Input records:
┄┄┄┄┄┄

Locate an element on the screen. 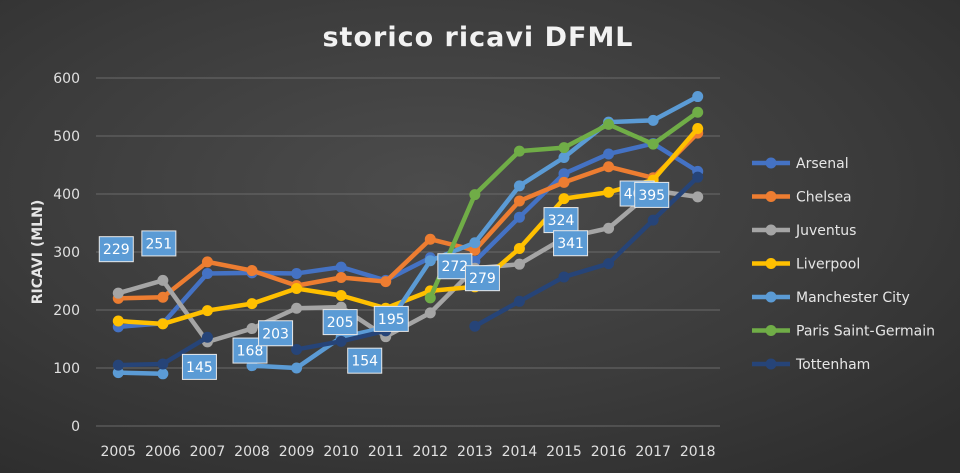 This screenshot has width=960, height=473. y-tick-label: 0 is located at coordinates (76, 427).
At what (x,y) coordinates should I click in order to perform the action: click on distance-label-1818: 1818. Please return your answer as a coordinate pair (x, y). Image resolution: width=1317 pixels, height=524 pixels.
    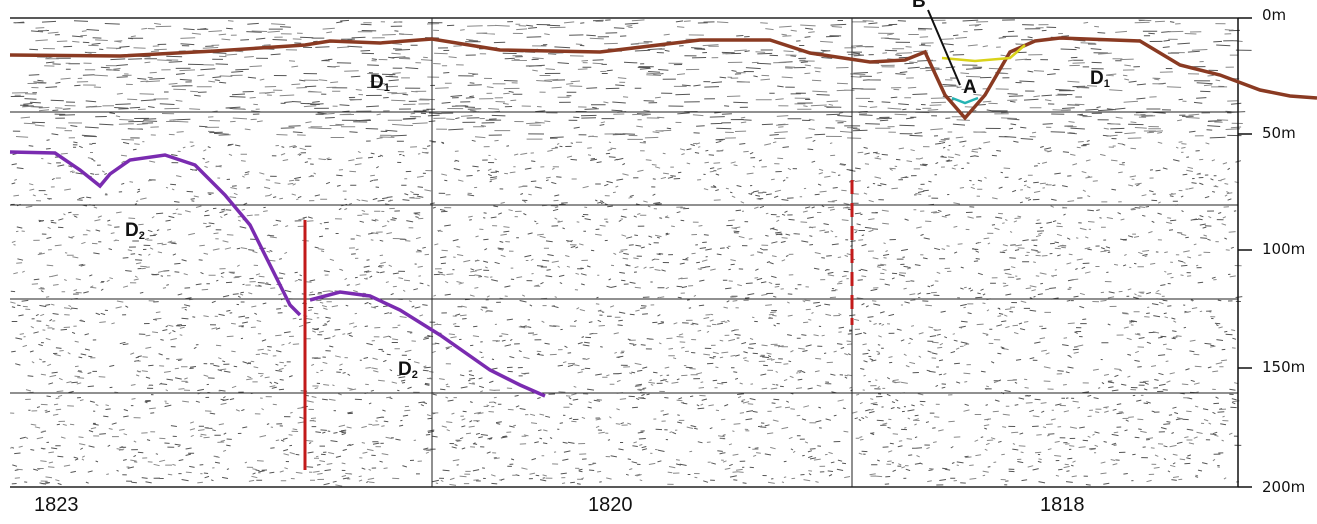
    Looking at the image, I should click on (1062, 505).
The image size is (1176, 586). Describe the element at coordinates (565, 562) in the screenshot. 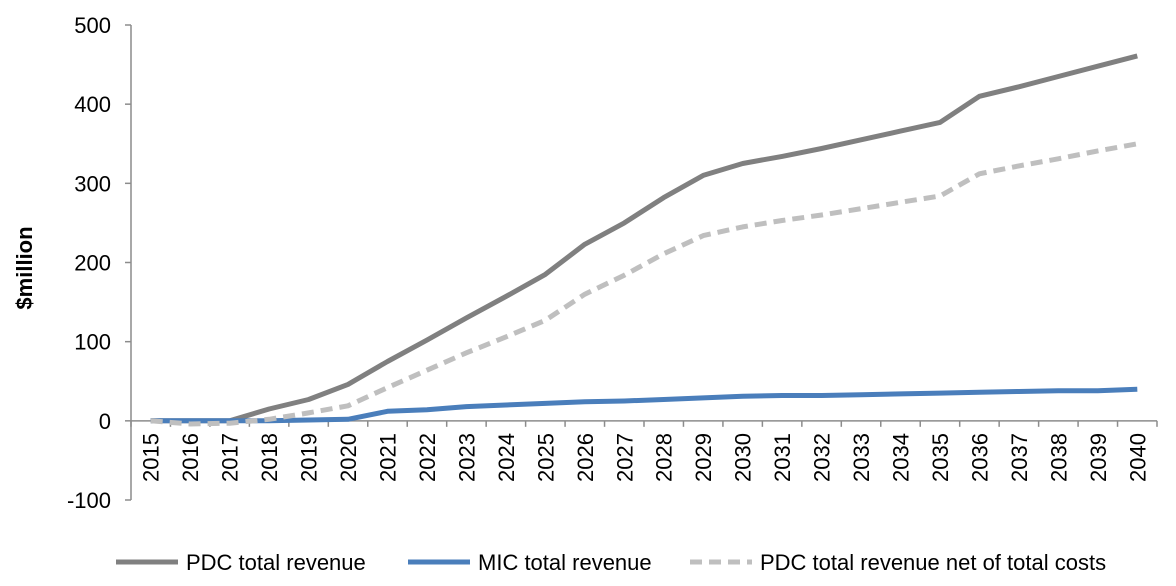

I see `legend-label-2: MIC total revenue` at that location.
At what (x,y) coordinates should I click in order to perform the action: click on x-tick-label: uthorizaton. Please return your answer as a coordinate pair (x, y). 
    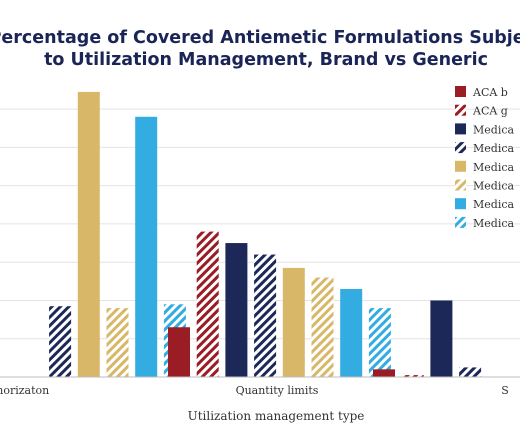
    Looking at the image, I should click on (24, 390).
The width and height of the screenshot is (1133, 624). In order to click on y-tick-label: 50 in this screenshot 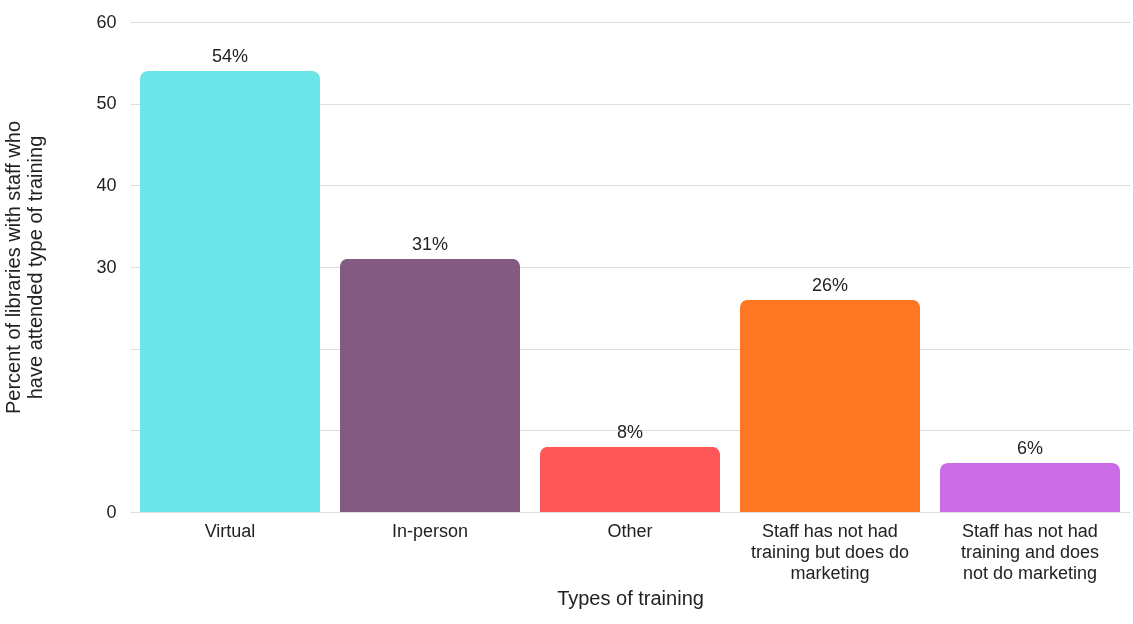, I will do `click(106, 104)`.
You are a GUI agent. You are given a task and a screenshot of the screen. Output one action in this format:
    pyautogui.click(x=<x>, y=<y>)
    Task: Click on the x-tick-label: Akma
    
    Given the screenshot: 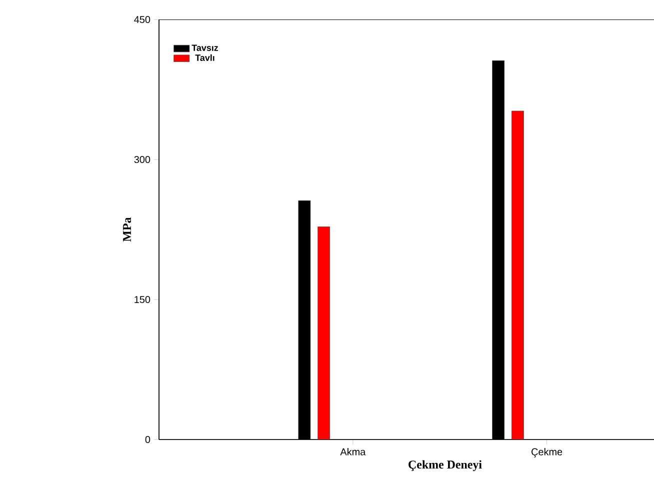 What is the action you would take?
    pyautogui.click(x=353, y=452)
    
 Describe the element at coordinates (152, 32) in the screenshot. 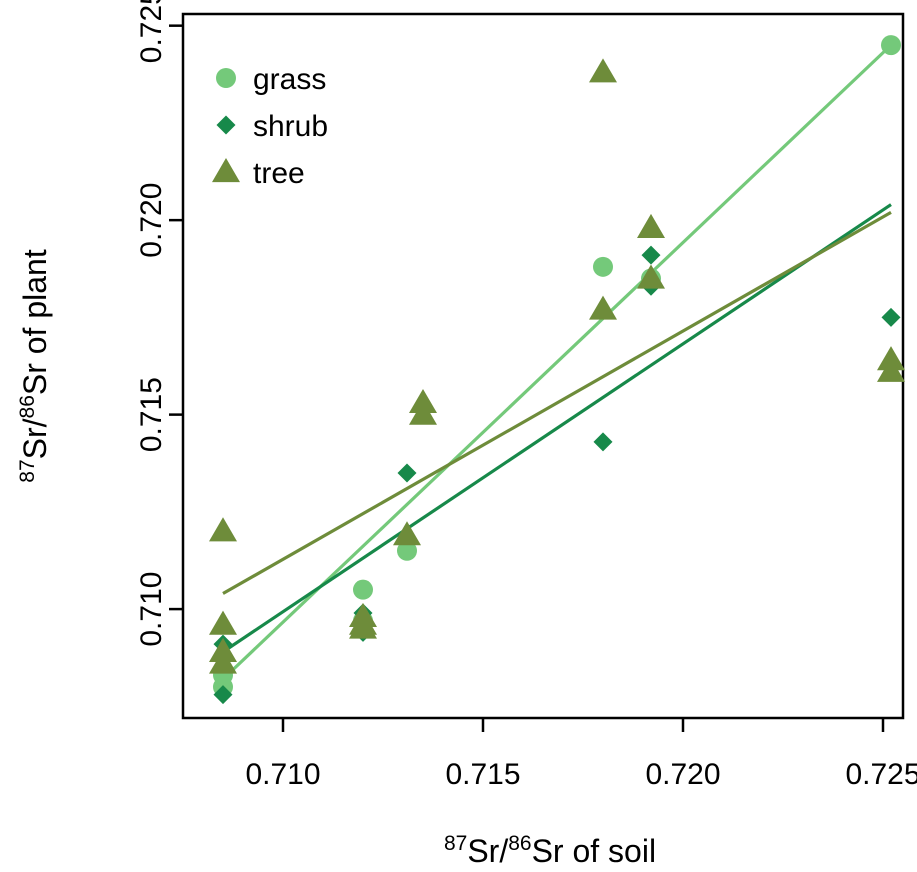

I see `y-tick-label: 0.725` at that location.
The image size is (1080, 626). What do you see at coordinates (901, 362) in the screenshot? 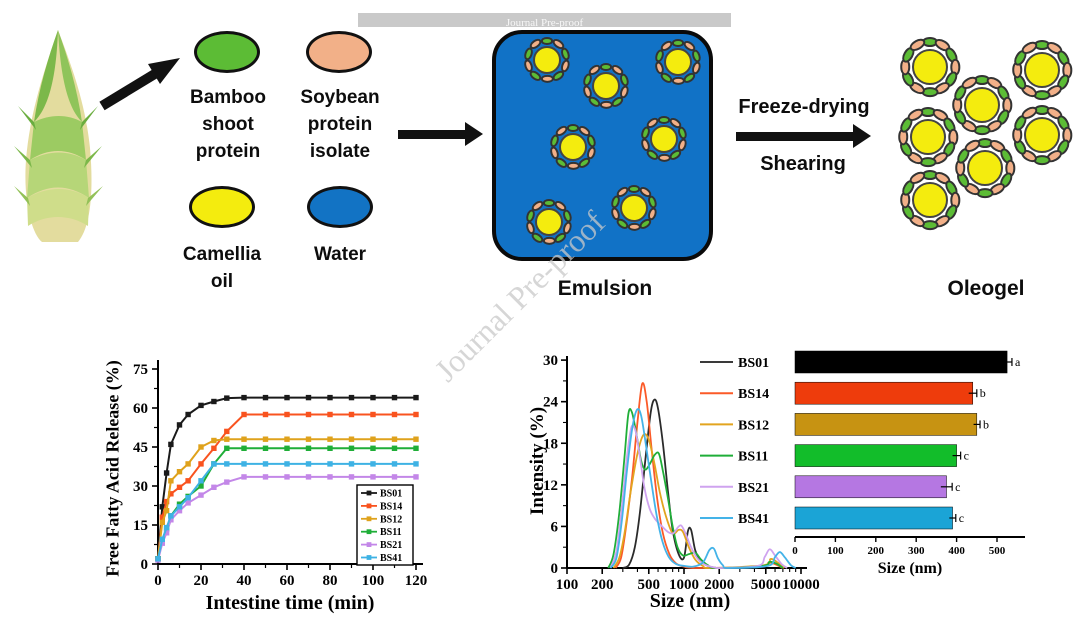
I see `bar-BS01` at bounding box center [901, 362].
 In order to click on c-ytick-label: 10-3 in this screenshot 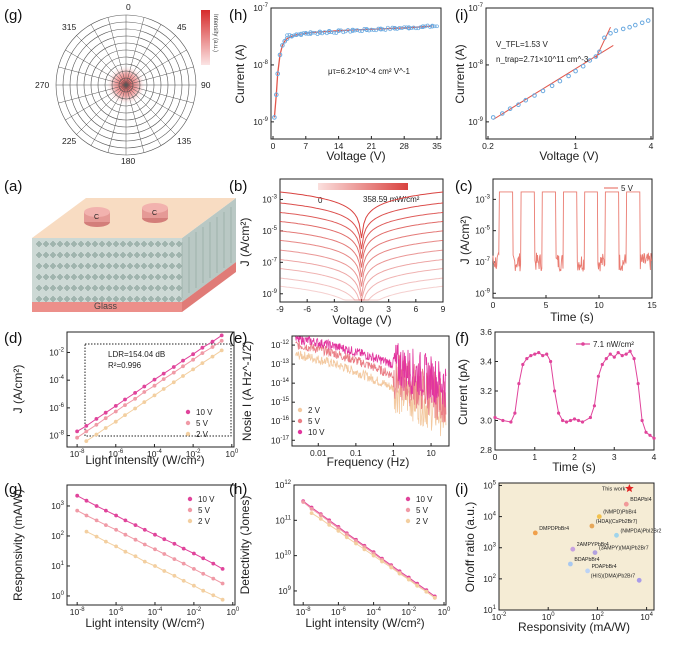, I will do `click(482, 199)`.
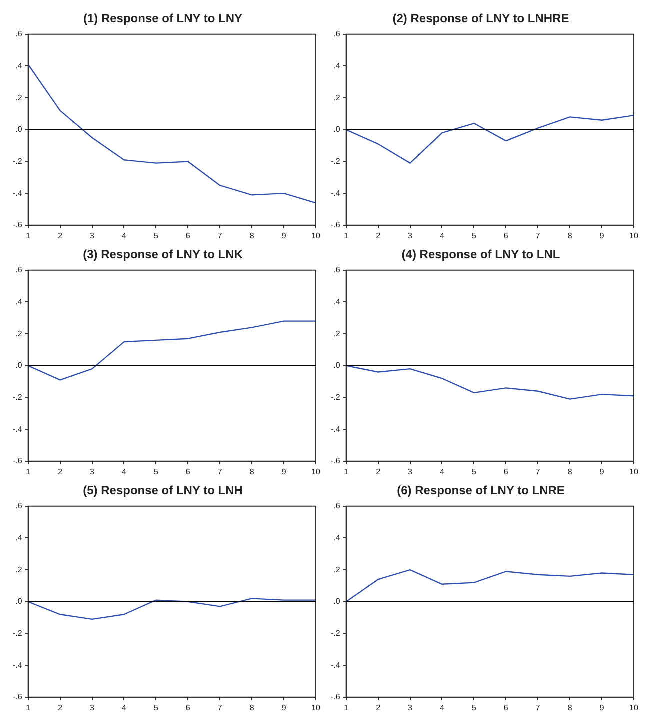 This screenshot has height=722, width=652. Describe the element at coordinates (163, 19) in the screenshot. I see `chart-title: (1) Response of LNY to LNY` at that location.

┄┄┄┄┄┄

Task: Return every line of the rows above that contains the word "answer".

Written reply:
At what (x,y) coordinates should I click in order to perform the action: click on distance-label-1818: 1818. Please return your answer as a coordinate pair (x, y). Image resolution: width=1317 pixels, height=524 pixels.
At what (x,y) coordinates should I click in order to perform the action: click on x-tick-label: uthorizaton. Please return your answer as a coordinate pair (x, y). 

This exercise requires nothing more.